District information
- Grades: PreK-12
- Superintendent: Dr. Richard Tomko
- Business administrator: Gioacchino LoBue
- Schools: 12
- Affiliation: Former Abbott district

Students and staff
- Enrollment: 4,713 (as of 2020–21)
- Faculty: 438.1 FTEs
- Student–teacher ratio: 10.8:1

Other information
- District Factor Group: B
- Website: www.gboe.org
| Ind. | Per pupil | District spending | Rank (*) | K-12 average | %± vs. average |
| 1A | Total Spending | $20,466 | 79 | $18,891 | 8.3% |
| 1 | Budgetary Cost | 14,840 | 59 | 14,783 | 0.4% |
| 2 | Classroom Instruction | 9,023 | 65 | 8,763 | 3.0% |
| 6 | Support Services | 2,549 | 70 | 2,392 | 6.6% |
| 8 | Administrative Cost | 1,373 | 38 | 1,485 | −7.5% |
| 10 | Operations & Maintenance | 1,654 | 55 | 1,783 | −7.2% |
| 13 | Extracurricular Activities | 182 | 24 | 268 | −32.1% |
| 16 | Median Teacher Salary | 58,059 | 17 | 64,043 |
Data from NJDoE 2014 Taxpayers' Guide to Education Spending. *Of K-12 districts with more than 3,500 students. Lowest spending=1; Highest=103

= Garfield Public Schools =

School district in Bergen County, New Jersey, US

The Garfield Public Schools is a comprehensive community public school district that serves students in pre-Kindergarten through twelfth grade from Garfield, in Bergen County, in the U.S. state of New Jersey. The district is one of 31 former Abbott districts statewide that were established pursuant to the decision by the New Jersey Supreme Court in Abbott v. Burke which are now referred to as "SDA Districts" based on the requirement for the state to cover all costs for school building and renovation projects in these districts under the supervision of the New Jersey Schools Development Authority.
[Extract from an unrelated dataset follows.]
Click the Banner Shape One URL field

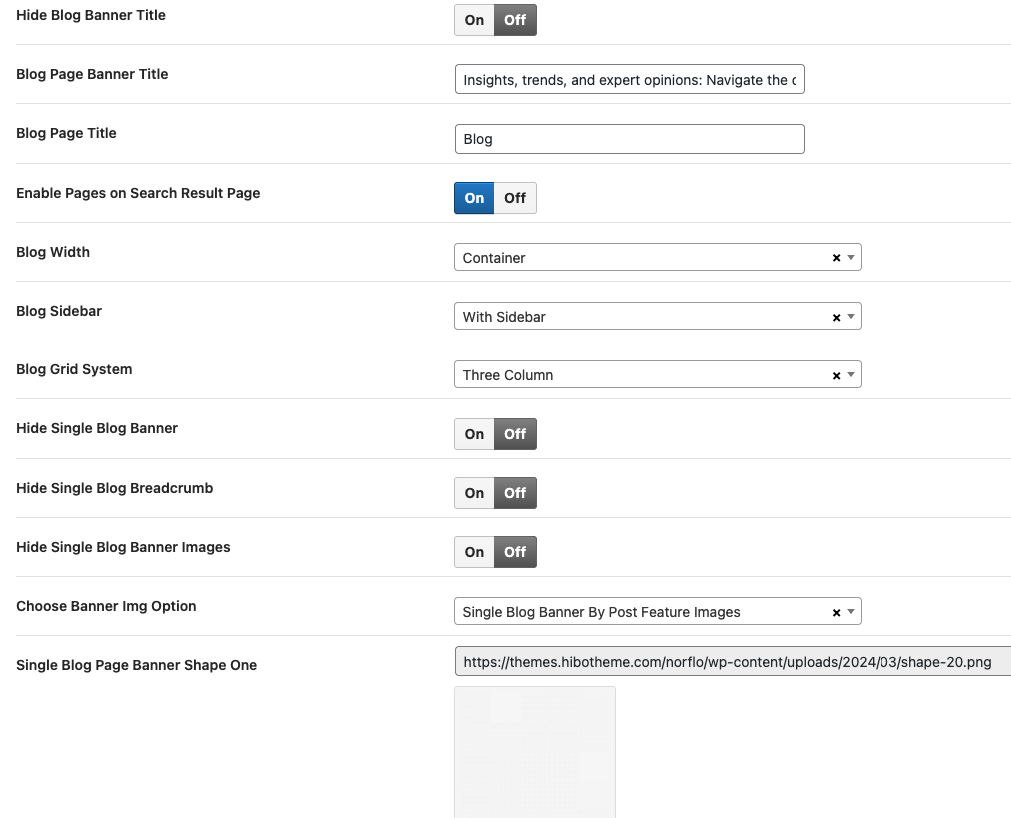click(x=732, y=662)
As of the 2020–21 school year, the district, comprised of 12 schools, had an enrollment of 4,713 students and 438.1 classroom teachers (on an FTE basis), for a student–teacher ratio of 10.8:1.

The district had been classified by the New Jersey Department of Education as being in District Factor Group "B", the second-lowest of eight groupings. District Factor Groups organize districts statewide to allow comparison by common socioeconomic characteristics of the local districts. From lowest socioeconomic status to highest, the categories are A, B, CD, DE, FG, GH, I and J.
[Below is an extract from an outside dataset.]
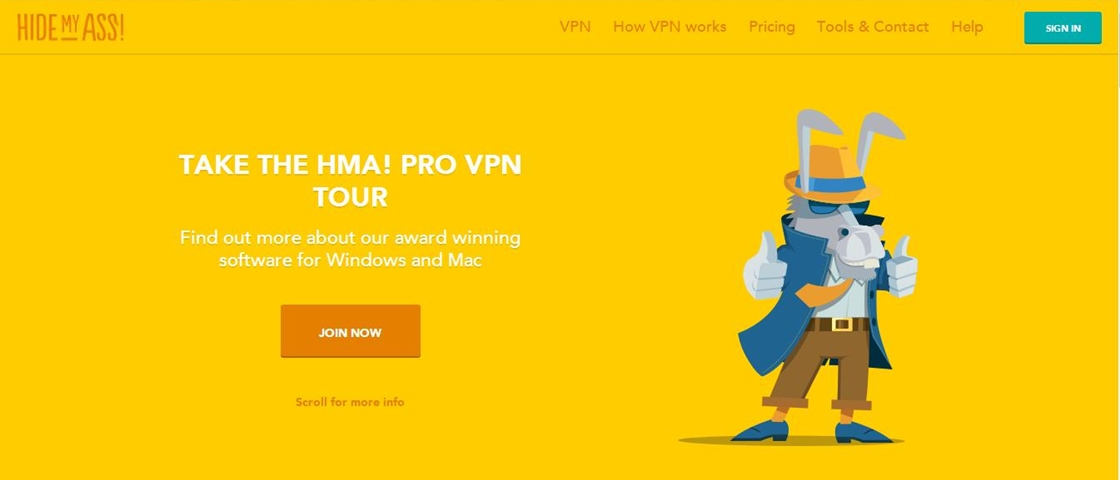Click the mascot's orange tie
1120x480 pixels.
(824, 290)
==Awards and recognition==
In 2023, Washington Irving School #4 was one of nine schools in New Jersey that was recognized as a National Blue Ribbon School by the United States Department of Education.

==Schools==
Schools in the district (with 2020–21 enrollment data from the National Center for Education Statistics) are:

- Preschool
- Garfield Early Childhood Learning Center (178 students; in PreK)
- Garfield Public Preschool Annex (95; PreK)
- Garfield Public Preschool Annex 3 (159; PreK)
- Elementary schools
- Washington Irving School #4 (382; K-5)
- Woodrow Wilson School #5 (280; K-5)
- Abraham Lincoln Elementary School #6 (365; PreK-5)
- Theodore Roosevelt School #7 (273; K-5)
- Christopher Columbus School #8 (306; K-5)
- Thomas Jefferson School #9 (295; K-5)
- James Madison School #10 (245; K-5)
- Middle school
- Garfield Middle School (989; 6-8)
- High school
- Garfield High School (1,159; 9-12)

==Administration==
Core members of the district's administration are:
Dr. Richard Tomko, superintendent of schools, was hired in March 2024
- Gioacchino LoBue, business administrator and board secretary

==Board of education==
The district's board of education, comprised of nine members, sets policy and oversees the fiscal and educational operation of the district through its administration. As a Type II school district, the board's trustees are elected directly by voters to serve three-year terms of office on a staggered basis, with three seats up for election each year. The board appoints a superintendent to oversee the district's day-to-day operations and a business administrator to supervise the business functions of the district.

Until 2020, Garfield had been one of about a dozen districts statewide (five of which are in Bergen County) which held school elections in April and in which voters also decided on passage of the annual school budget. In June 2020, the city council voted to shift school elections from April to November, with the first election under the new calendar to take place in 2021; this change will also mean that voters no longer vote on the school budget, as long as spending increases are within the state-mandated threshold.

In January 2025, the city council voted to shift school elections back to April and was granted an injunction to prevent the school board from moving the date back to November. The city council argued that the return to April would allow the public to vote on adoption of the district's budget, but a 2024 law restricts voting on the budget to situations where a 2% cap is exceeded.